Natural and organic product is slowly growing away from its roots in specialty retailing, and is branching into mainstream retailing.
That being the case, it's time to take a new look at this type of product with two questions in mind:
At the most basic level, what is it and what agency defines what product meets specifications?
And, as natural and organic product moves toward finding expression in conventional stores, how should it be presented? As a special section, as product fully integrated into predominant categories, or something else?
As for the matter of definition, natural and organic product is usually thought of as being nearly any type of product commonly carried in a supermarket, with the proviso that it's free of chemicals, artificial coloring or flavors, synthetic sweeteners, bleached flour and the like. There's a news feature about natural products on Page 43.
Part of the problem with this definition is that there are no real standards stated or implied. There are private and state agencies that certify organics, but the question remains: By what means can shoppers, or anyone else, be confident that product said to meet the natural or organic standard does so, and does so on a nationwide basis?
That's a problem in search of a solution, which may come in the form of the Organic Foods Production bill. It seeks to define what constitutes "organic," and would impose standards nationally.

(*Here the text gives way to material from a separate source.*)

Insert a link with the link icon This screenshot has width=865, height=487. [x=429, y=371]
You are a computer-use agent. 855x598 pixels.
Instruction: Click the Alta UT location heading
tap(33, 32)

The matter is expected to be taken up next year and enjoys the backing of many retailers. (See Page 47.)
Incidentally, with last week's presidential election out of the way, industry figures are pondering how governmentally oriented issues such as this one and others -- including the matter of juice safety described on Page 35 -- will play out in the future. For more on the industry view of the election, see Page 1.
But as for organic and natural product, the plethora of publicity and the very presence of specialty food retailers mean customers increasingly will expect to find it in their conventional shopping venue. That also means supermarkets must figure out how to source and market the product.

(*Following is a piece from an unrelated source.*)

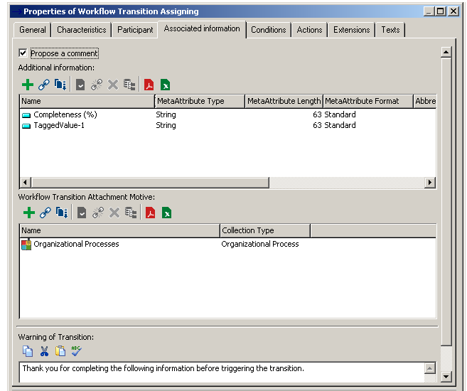Click the Excel export icon in Attachment Motive toolbar
The width and height of the screenshot is (467, 391).
[166, 213]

Many, and probably most, retailers merchandise natural and organic product in separate sections, but others integrate it into usual product offerings.
The answer here is probably to do both, but not simultaneously. It's probably a good idea to introduce the product lines by means of a separate section. That needs to be done to alert shoppers to its presence. Then, as acceptance is gained and as price points fall, the product can become an integral part of host categories. And, by the way, the differentiation may eventually be lost.
In any case, this maturation process will take time since sales of natural and organic product won't move straight up. SN's consumer surveys show that while a third of shoppers say they would like to see more product of this type, more than 60% say they would not pay more to get it.
Through it all, though, it's clear that natural and organic product is on its way to conventional-supermarket gondolas.